Har-mon-y

A smartphone screen is a blank canvas for game developers to tinker about with. The result? Intuitive and unique gameplay and controls as well as big company cash grabs. As for puzzle games the sky is virtually the limit, or at least as limited as the devs imagination. Somehow I got my hands on har-mon-y, a stylish and serene tile based puzzler which caters to peoples need to organize. Sounds fantastic, right? Right?!

Harmony's gameplay consists of a board of tiles of numerous colors and dimensions. The objective is to align colors together by moving tiles vertical and horizontally. The catch? Each tile has a dot that determines how many times each can be moved. Sounds zen dunnit?

The color schemes are lovely, the interface is soft and inviting while the meditational music helps players to concentrate. With all that said, I SHOULD love this game. But I don't because the actual puzzles are lame. The further I delved, puzzle after puzzle after puzzle just persisted to be uninteresting, jarring and ridiculously easy. There's no sense of satisfaction or an electromagnetic crack addiction because it doesn't feel like I'm doing anything significant.

These puzzles are left incomplete. My OCD is blazing red hot right now.

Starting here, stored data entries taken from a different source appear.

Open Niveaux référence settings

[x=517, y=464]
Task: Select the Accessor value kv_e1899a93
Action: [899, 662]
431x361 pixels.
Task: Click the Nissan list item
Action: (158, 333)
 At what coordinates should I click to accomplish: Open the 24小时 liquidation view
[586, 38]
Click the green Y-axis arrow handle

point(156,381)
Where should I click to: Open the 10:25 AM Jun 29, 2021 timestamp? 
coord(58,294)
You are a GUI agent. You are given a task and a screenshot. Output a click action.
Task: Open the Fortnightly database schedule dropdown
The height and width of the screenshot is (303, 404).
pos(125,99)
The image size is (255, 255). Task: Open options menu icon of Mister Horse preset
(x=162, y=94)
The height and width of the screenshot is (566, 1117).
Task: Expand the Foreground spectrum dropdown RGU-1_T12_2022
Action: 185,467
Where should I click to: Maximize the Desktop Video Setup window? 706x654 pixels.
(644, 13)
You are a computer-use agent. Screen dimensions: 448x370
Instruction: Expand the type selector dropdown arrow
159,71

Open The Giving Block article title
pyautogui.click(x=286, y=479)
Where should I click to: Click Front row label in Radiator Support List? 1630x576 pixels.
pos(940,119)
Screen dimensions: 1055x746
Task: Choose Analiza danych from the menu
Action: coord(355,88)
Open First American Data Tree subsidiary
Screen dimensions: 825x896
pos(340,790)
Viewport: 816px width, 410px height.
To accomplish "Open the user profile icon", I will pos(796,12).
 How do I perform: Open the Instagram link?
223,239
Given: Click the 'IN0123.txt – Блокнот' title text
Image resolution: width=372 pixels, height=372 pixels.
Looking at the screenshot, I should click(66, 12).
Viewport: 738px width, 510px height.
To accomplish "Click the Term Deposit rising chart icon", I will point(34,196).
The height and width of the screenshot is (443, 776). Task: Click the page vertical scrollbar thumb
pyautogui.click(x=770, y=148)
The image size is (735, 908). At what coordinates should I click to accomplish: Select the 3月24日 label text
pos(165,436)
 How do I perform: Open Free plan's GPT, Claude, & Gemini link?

I can understand the serenity aspect, that these are meant to be solved without much trouble to clear your mind. Maybe I'm the wrong audience for this game but the impression it gives is that it lives by a specific set of rules that are contradict the whole 'Harmoniousnessness' it lives by. For instance, I can solve a puzzle and have all the colors right where they should be, puzzle solved right? Wrong, sometimes I'll be left with unmoved tiles next to each other that need to be swapped despite being in the right place. Sometimes they can be moved which solves the puzzle and I begrudgingly move on, and sometimes they can't be moved which means I have to start the puzzle from scratch. This isn't a hassle since restarting puzzles usually leads to solving it anyway. You learn to live by Harmonius' ridiculous rules until you get bored and give up.

It's really a shame because I like easy going puzzle games like these. I can't help but compare it to Unblock Me, Flow or The Room series which don't pressure players with a time limit (Puzzlejuice has my heart for that category.) As I said, maybe I'm not the target audience, Harmonius feels more suited for kids, adults who don't want a challenge or people who live in Daytona, Florida.